Journalists in the English media are largely pretty free, even if Sethi asserts that "there is a much better established mechanism of officially briefing the press in India than in Pakistan".

Even granting that Sethi is more or less accurate, it is not the past that we must constantly hark back to, but the future of the well-being of the entire Indian sub-continent's approximately 1.6 billion people. How does one go about repairing the existing mind-sets in India and its neighboring countries?

Sethi has some sound solutions to offer. One is that there should be more frequent visits of Indian journalists to Pakistan and vice versa. Sethi says quite frankly that "Pakistani journalists visiting India feel that the prejudice and suspicion among their Indian counterparts is too palpable to ignore". Ergo, he feels that the process of mutual exchange of visits will be more effective among younger journalists than among the old who see negative attitudes have become doctrines to be defended even in the face of hard facts".

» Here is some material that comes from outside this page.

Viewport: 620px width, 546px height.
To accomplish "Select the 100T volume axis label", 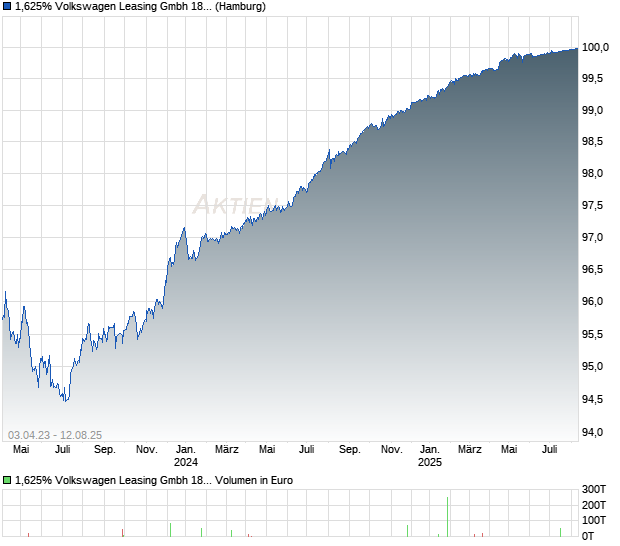I will [x=594, y=520].
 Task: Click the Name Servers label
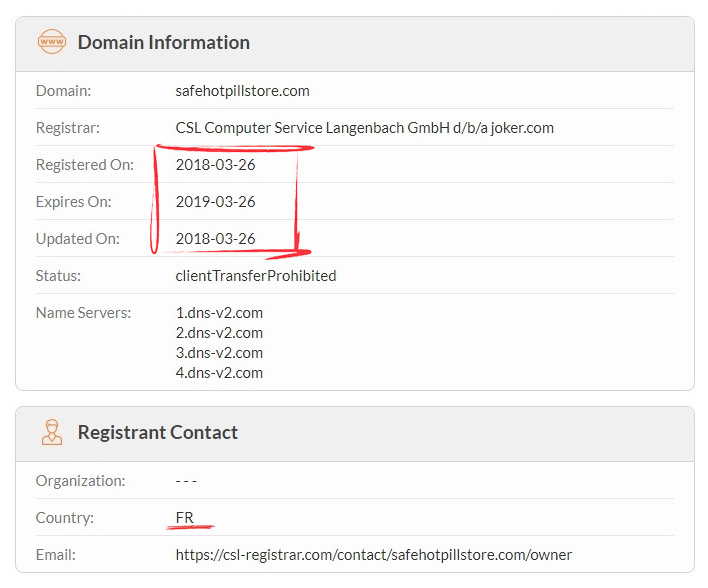pyautogui.click(x=83, y=313)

Further more says Sethi, while English is the universal medium of dialogue among adversaries, in the case of India and Pakistan, Urdu and Hindi are closely interlinked and a dialogue can easily take place in them and if a dent is made in this sector "the results could be far-reaching".

Really? Is the media all that powerful? And especially in India, is the influence of the Hindi-speaking people all that powerful as to dominate policy-making? No matter. What is important is the essence of Sethi's thinking which is that there should be a continuing interchange of views between the Indian and Pakistani journalists to remove the vistas of mutual suspicion prevailing in their minds.

"Much confidence building can be done via this powerful media" asserts Sethi.Perhaps he is right. He wants the Indian media to open offices in Islamabad, Karachi and Lahore, invite Pakistan print and electronic journalists for dialogues with counterparts in India to air their views and encourage "dissident" Indian and Pakistani journalists who do not always share their respective state's point of view on Indo-Pakistani relations to share their thoughts. Noble ideas, but who will bell this cat?